Abdul El-Sayed prend l'avantage sur Haley Stevens dans la primaire sénatoriale démocrate du Michigan. Ce n'est pas un scrutin local : c'est un test national sur la place d'Israël dans le camp démocrate — et un signal que les communautés juives auraient tort de minimiser.
Dans le Michigan, la primaire démocrate pour le Sénat a tourné à l'affrontement idéologique. Abdul El-Sayed, ancien responsable de la santé publique de Détroit, soutenu par l'aile Sanders et par une base militante très mobilisée contre Israël, mène face à la représentante Haley Stevens, profil centriste et soutien assumé de l'État juif. La JTA la décrit comme un « test national des divisions du parti » sur Israël. Le mot est juste — et il est lourd.

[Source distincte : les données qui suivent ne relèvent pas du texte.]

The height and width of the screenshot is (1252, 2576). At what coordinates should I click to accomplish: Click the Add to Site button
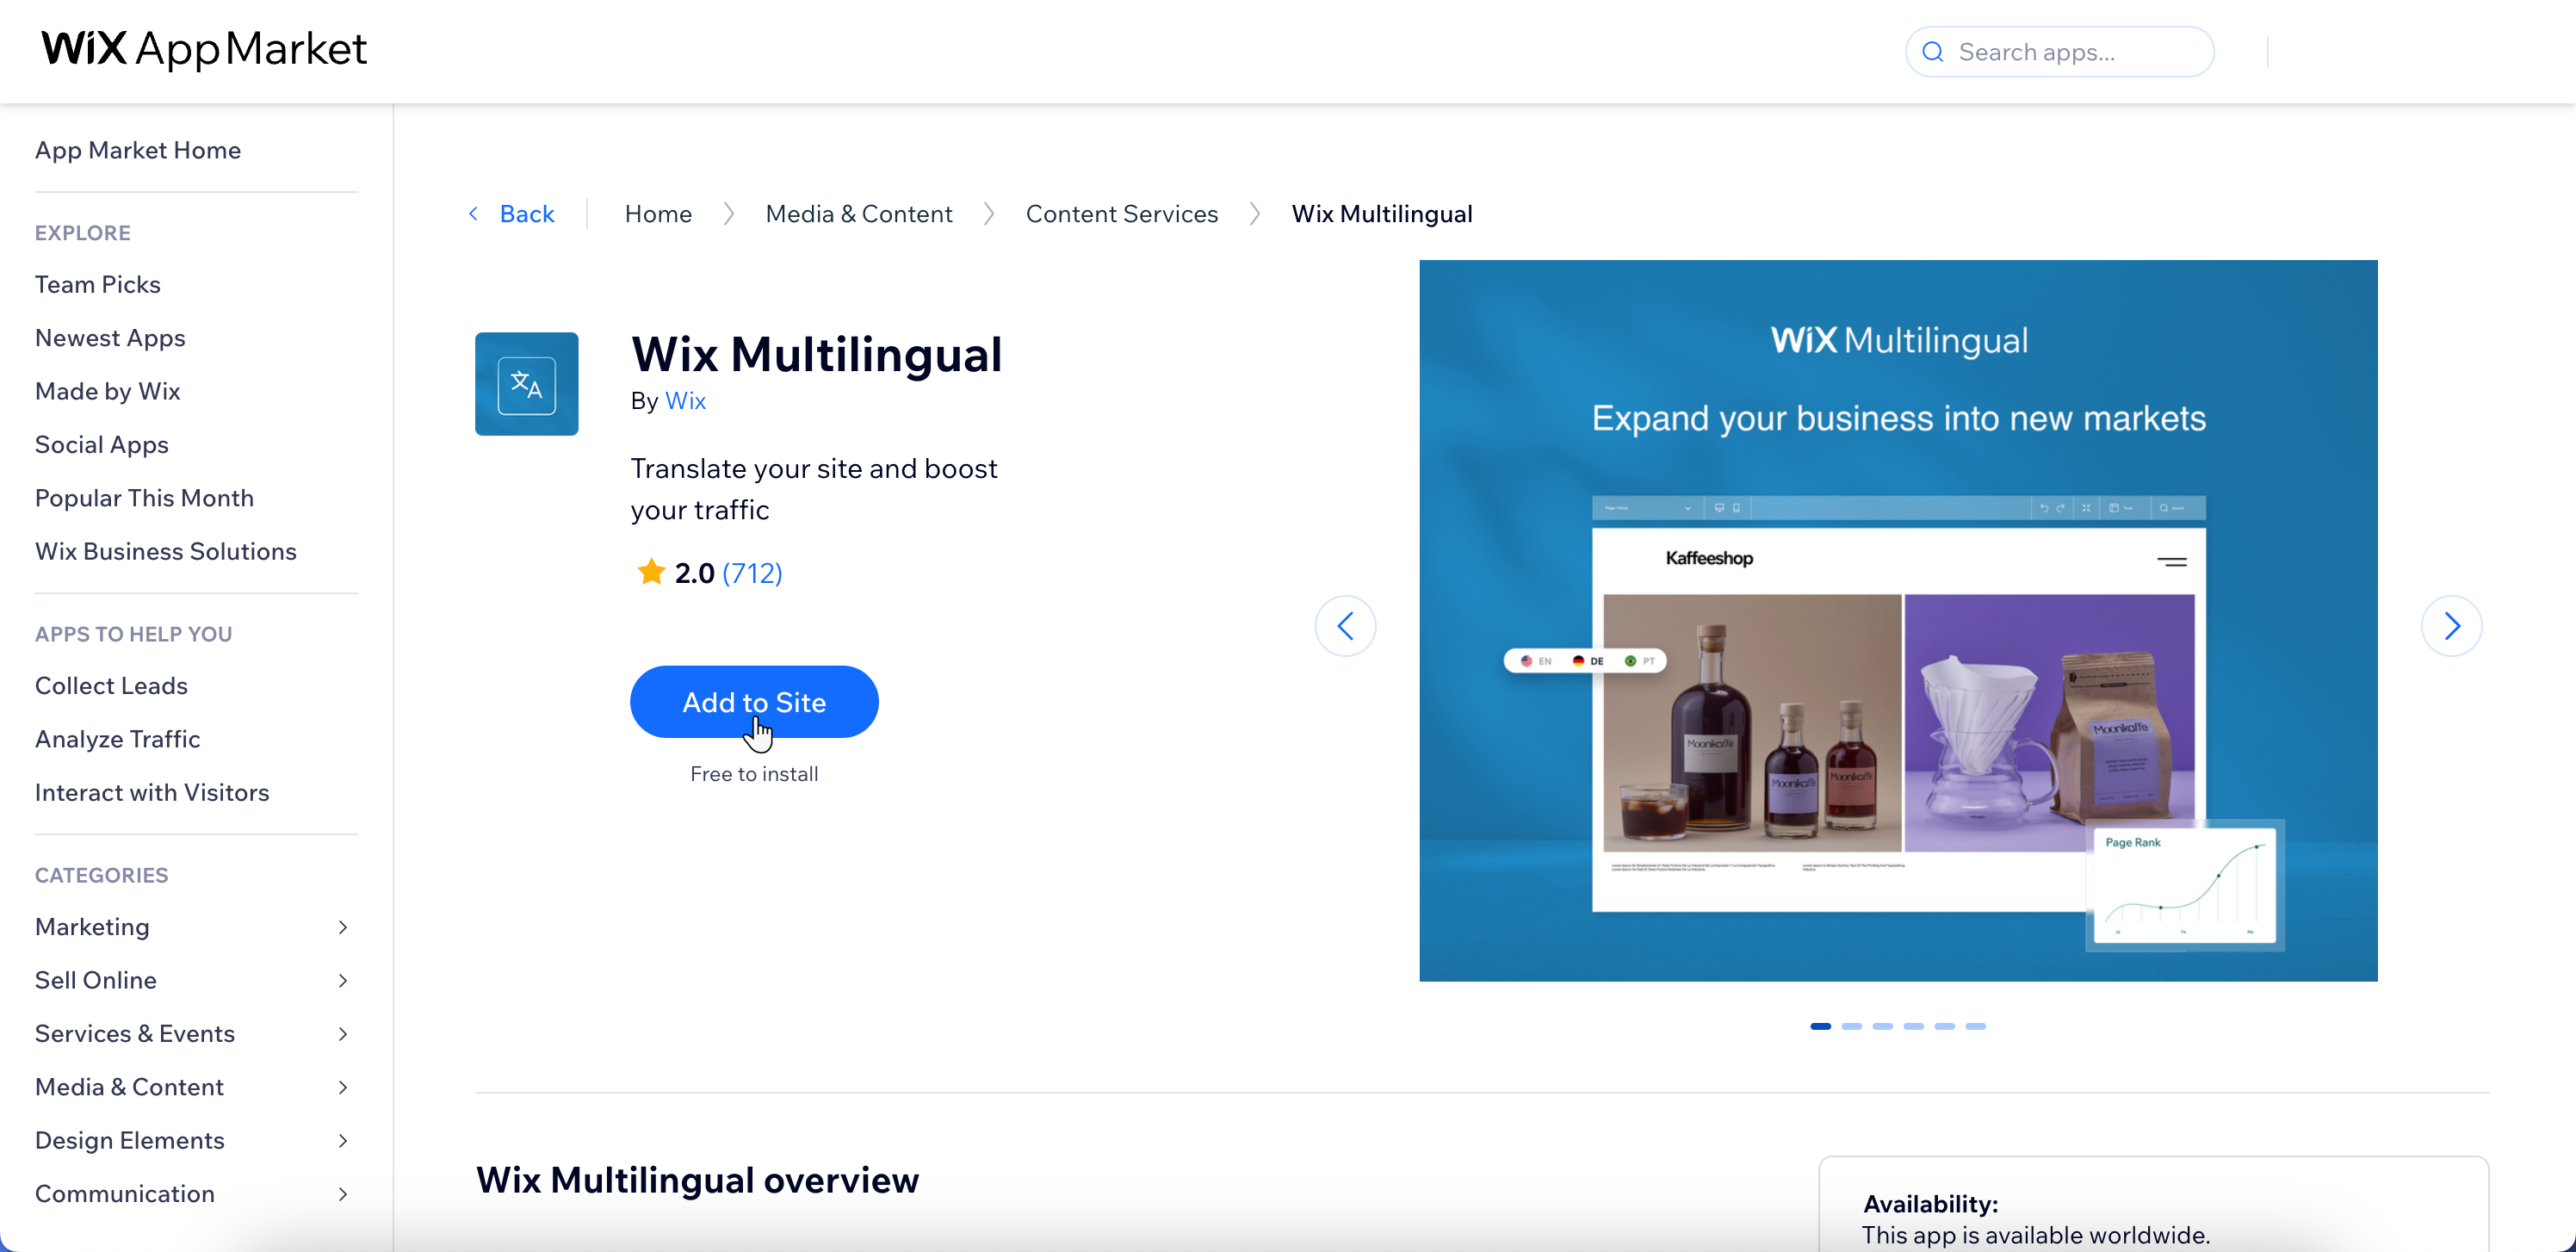click(x=754, y=702)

Ce scrutin se joue dans un État singulier : le Michigan abrite l'une des plus fortes concentrations d'Américains d'origine arabe du pays, notamment à Dearborn, et une communauté juive ancienne et structurée à Detroit et Oak Park. Depuis 2024 et la campagne du « uncommitted », l'hostilité à Israël y est devenue une ressource électorale plutôt qu'un handicap. C'est cela qui change tout : non pas qu'un candidat critique Israël, mais que cette critique soit désormais un accélérateur de carrière au Sénat, la chambre qui vote les traités, les ventes d'armes et l'aide sécuritaire.